Liste des tâches.
[1] Relevez toutes les personnes que le passage sur la Bastille désigne par leur nom.
[2] Recopiez le passage sur la Bastille entre « Comme on l’indique, les » et « ne bougeait plus. », inclus.

Passage fourni.
++++++++++++++++++++

Comme on l’indique, les prisons de la Bastille ne restèrent pas dégarnies sous ce règne ; Louis XI enfonçait aussi bien ses griffes de fer dans les camails soyeux des évêques que dans les manteaux dorés des ducs et pairs. Si quelqu’imprudent avait un instant rêvé un joyau de sa couronne, Louis XI le devinait ; fût-il l’allié, le frère ou l’ami du roi, l’étreinte était cruelle, l’imprudent ne bougeait plus.

Au commencement de l’année 1589, le parlement de Paris fut enfermé à la Bastille ; voici à quelle occasion : Bussi-Leclerc, qui de maître-d’armes était devenu procureur au parlement, fut, après l’évasion de Henri III, élevé par la Ligue à la dignité de gouverneur de la Bastille. Le 16 janvier, Bussi-Leclerc, accompagné de 25 hommes, tous déterminés ligueurs, se transporte au palais, pénètre dans la grand’chambre, le pistolet à la main : « Conformément au décret de la Sorbonne, » dit-il insolemment, « que tous les Français soient déliés du serment de fidélité et d’obéissance envers le roi, et qu’on ne mette plus son nom dans les arrêts. » Il se retire alors, rentre peu de temps après suivi de sa troupe, et s’écrie, avec l’accent de la plus vive colère : « Puisque vous délibérez aussi longtemps sur une requête aussi juste, vous prouvez par là qu’il existe des traîtres parmi vous. » Alors, tirant un papier de sa poche : « Que ceux dont je vais appeler les noms me suivent à l’Hôtel-de-Ville, où le peuple les demande. » Le premier président de Harlay est aussitôt nommé. Alors tous les conseillers se lèvent : « Nous n’avons pas besoin, » disent-ils, « d’une plus longue lecture, nous suivrons tous notre président. » L’assemblée comptait ce jour-là plus de 60 membres ; Bussi-Leclerc se met à leur tête. Ils traversent le pont au Change, au milieu des flots de la populace qui les accabla d’outrages. Ils arrivent enfin sur la place de l’Hôtel-de-Ville, où les clameurs augmentent. Bussi leur fait prendre le chemin de la Bastille. À peine sont-ils arrivés, qu’il intime l’ordre de les enfermer tous. Pour les obliger à se racheter plus tôt, le gouverneur ne leur fit donner que du pain et de l’eau, et le peuple exprimai sa satisfaction dans des couplets où Bussi-Leclerc était désigné sous le nom de grand pénitencier du parlement.

++++++++++++++++++++

Liste des données.
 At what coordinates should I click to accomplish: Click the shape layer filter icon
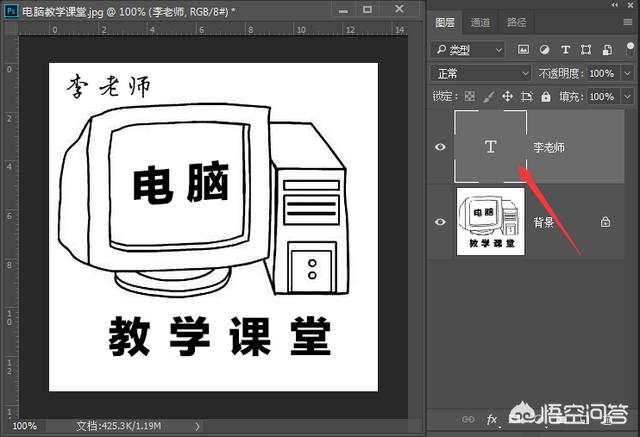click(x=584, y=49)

++++++++++++++++++++

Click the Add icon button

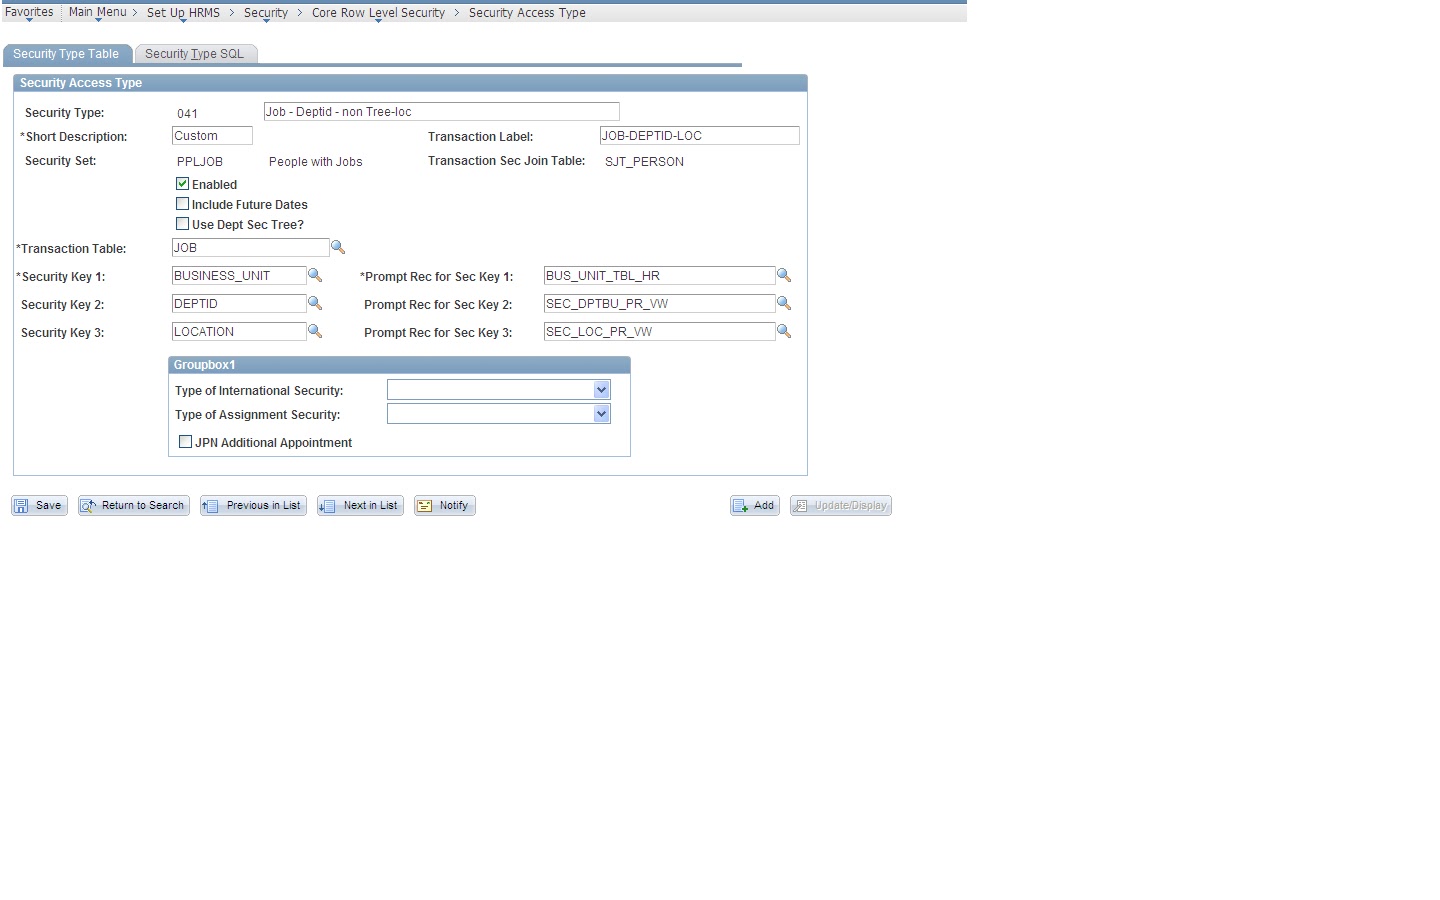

++++++++++++++++++++

Résultats.
[1] Louis XI, Bussi-Leclerc, Henri III, le premier président de Harlay

[2]
Comme on l’indique, les prisons de la Bastille ne restèrent pas dégarnies sous ce règne ; Louis XI enfonçait aussi bien ses griffes de fer dans les camails soyeux des évêques que dans les manteaux dorés des ducs et pairs. Si quelqu’imprudent avait un instant rêvé un joyau de sa couronne, Louis XI le devinait ; fût-il l’allié, le frère ou l’ami du roi, l’étreinte était cruelle, l’imprudent ne bougeait plus.